0

I'm trying to run Tornado REST that returns data from a very large DataFrame.

Because the data changes frequently, I'd like to update the DataFrame frequently in the backgroundwithout blocking the REST responsiveness.

This code blocks every time update_df is called, and REST requests time out (or simply wait 60 seconds - the time of the DF update.)

I have tried running df_update as a multiprocessing and making a Singleton to store the DF (that main uses) and both instantiating the singleton object in the thread AND passing the actual singleton object into the update_df thread - but the df within the Tornado classes (I.e. DFHandler) never gets re-updated with the new data.

I have tried multiprocessing solutions from these posts. Some worked to update the df variable, but always blocked the tornado responsiveness. Others simply didn't work with errors or failed to update the variable.

I've tried running the Tornado server in a multiprocessing thread, and a while loop in main loading the updated DF and then ending and restarting the Tornado thread after the DF is updated - but every attempt at that ended with a socket open error when the tornado server thread was started again.

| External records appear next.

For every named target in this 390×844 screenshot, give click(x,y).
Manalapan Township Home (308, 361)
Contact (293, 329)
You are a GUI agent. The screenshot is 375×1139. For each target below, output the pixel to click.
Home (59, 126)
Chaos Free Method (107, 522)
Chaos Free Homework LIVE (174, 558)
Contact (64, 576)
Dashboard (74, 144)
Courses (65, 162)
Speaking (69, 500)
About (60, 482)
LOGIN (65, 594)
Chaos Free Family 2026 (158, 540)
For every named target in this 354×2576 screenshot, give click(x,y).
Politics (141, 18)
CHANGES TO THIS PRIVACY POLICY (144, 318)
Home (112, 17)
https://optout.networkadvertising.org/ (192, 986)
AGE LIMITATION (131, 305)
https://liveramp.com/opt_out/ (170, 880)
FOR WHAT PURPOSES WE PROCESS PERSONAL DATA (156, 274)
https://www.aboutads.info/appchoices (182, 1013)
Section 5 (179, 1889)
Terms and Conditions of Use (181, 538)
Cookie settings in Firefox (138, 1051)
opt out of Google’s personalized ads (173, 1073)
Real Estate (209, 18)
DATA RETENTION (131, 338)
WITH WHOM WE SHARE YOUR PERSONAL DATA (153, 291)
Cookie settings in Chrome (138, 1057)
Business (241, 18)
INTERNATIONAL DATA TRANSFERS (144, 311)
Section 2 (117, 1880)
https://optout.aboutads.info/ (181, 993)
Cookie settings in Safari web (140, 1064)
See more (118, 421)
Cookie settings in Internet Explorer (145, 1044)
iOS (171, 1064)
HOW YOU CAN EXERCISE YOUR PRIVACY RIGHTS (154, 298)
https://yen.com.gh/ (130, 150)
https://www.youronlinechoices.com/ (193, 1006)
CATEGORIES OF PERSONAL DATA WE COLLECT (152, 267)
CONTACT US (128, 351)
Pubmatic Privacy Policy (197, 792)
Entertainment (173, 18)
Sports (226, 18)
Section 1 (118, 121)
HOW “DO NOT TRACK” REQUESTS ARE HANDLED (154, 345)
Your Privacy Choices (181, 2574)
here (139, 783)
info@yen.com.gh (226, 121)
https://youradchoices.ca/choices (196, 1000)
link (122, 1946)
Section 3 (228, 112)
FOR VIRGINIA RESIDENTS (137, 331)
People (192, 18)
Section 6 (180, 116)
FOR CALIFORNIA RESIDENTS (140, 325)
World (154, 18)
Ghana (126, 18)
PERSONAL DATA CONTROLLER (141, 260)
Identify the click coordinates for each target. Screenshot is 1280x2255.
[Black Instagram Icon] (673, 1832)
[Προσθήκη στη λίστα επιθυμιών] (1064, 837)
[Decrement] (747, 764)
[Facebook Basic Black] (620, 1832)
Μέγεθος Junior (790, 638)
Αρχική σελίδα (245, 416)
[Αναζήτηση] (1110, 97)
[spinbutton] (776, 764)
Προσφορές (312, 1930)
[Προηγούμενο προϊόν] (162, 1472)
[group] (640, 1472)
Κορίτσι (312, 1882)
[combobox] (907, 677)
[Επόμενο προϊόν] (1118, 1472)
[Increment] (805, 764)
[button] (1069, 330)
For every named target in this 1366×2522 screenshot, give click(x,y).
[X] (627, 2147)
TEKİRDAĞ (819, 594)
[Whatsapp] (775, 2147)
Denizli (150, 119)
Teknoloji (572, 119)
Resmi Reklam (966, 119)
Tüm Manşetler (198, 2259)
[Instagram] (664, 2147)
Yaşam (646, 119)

I've tried asyncio, but it fails because tornado itself is using asyncio events, so it fails with the error "asyncio.run() cannot be called from a running event loop"

Any suggestions?

import json
import tornado.web
import tornado.httpserver

df = <preload_inital_df> #very slow (60 seconds)

def update_df():
    df = <RE_load_changed_df> #very slow (60 seconds)

class RootPageHandler(tornado.web.RequestHandler):
    def initialize(self, *args, **kwargs):
        pass
    def get(self):
        self.write("Hello World")

class DFHandler(tornado.web.RequestHandler):
        def initialize(self, df):
        self.df = df
    def get(self):
        self.write(df.to_json())

class Application(tornado.web.Application):
    def __init__(self):
        handlers = [
            ('/',             RootPageHandler, {}),
            ('/df',           DFHandler,       {'df': df}),
            ]

        settings = dict(template_path='/templates',
                        static_path='/static', 
                        debug=True)

        tornado.web.Application.__init__(self, handlers, **settings)

# Run the instance
application = Application()
http_server = tornado.httpserver.HTTPServer(application)
http_server.listen(8888)

# Callback function to update configs
some_time_period = 600000 # Once every 100 second
tornado.ioloop.PeriodicCallback(update_df, some_time_period).start()
tornado.ioloop.IOLoop.instance().start()
RightmireM
  • 2,381
  • 2
  • 24
  • 42
  • The code above you showed,not use 'asyncio', it will block.Try to use 'asyncio'. Then,try to use the function 'run_in_executor' to use thread or process .Also,if it is a big data DataFrame,will the 'to_json' take a long time?it is a block function. – lanhao945 Feb 24 '23 at 02:11
  • Hi @lanhao945. I did try using asyncio, but it fails because Tornado itself uses asyncio and causes it to raise an `asyncio.run() cannot be called from a running event loop` error – RightmireM Feb 24 '23 at 13:43
  • Show mini codes about the way you use asyncio. asyncio has apis,which no need to start or run again in a running event loop.May you tried a wrong api. – lanhao945 Feb 27 '23 at 00:51

0 Answers0